DATA TO EXAMINE section start

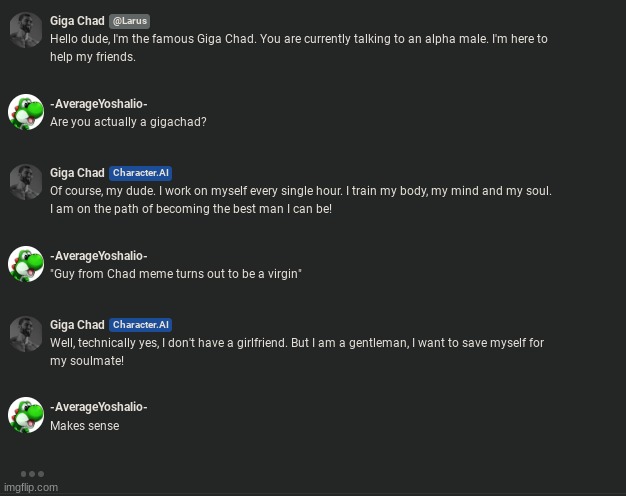Open the @Larus creator tag
This screenshot has height=496, width=626.
coord(130,21)
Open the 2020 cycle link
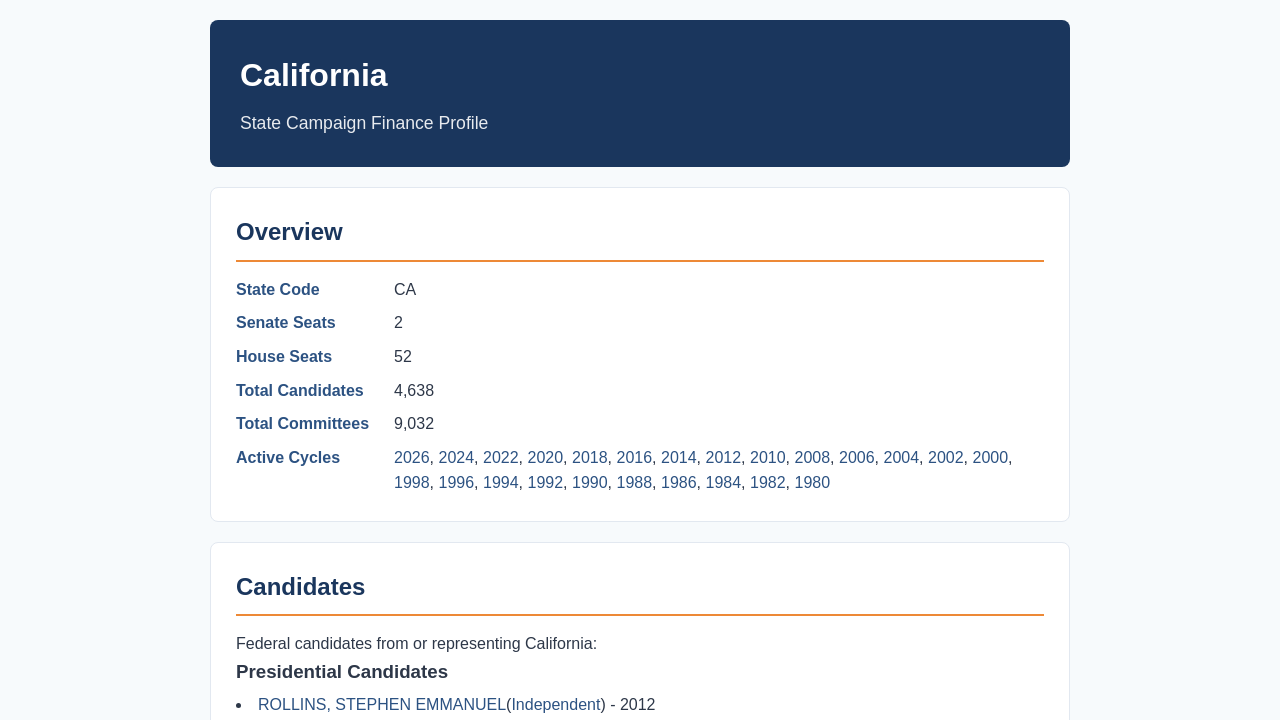The width and height of the screenshot is (1280, 720). pyautogui.click(x=545, y=458)
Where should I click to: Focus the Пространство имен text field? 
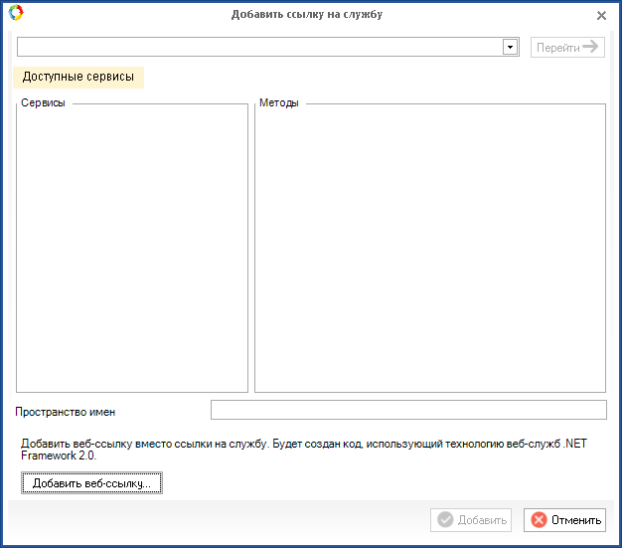pos(408,410)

DATA TO EXAMINE section end

[REQUIREMENT] Set down exactly the lines between the line containing "Open the 2020 cycle link" and the end of the records above, both ends included; pictures stay out.

[EXERCISE RESPONSE]
Open the 2020 cycle link
The width and height of the screenshot is (1280, 720). pyautogui.click(x=545, y=458)
Where should I click to: Focus the Пространство имен text field? 
pos(408,410)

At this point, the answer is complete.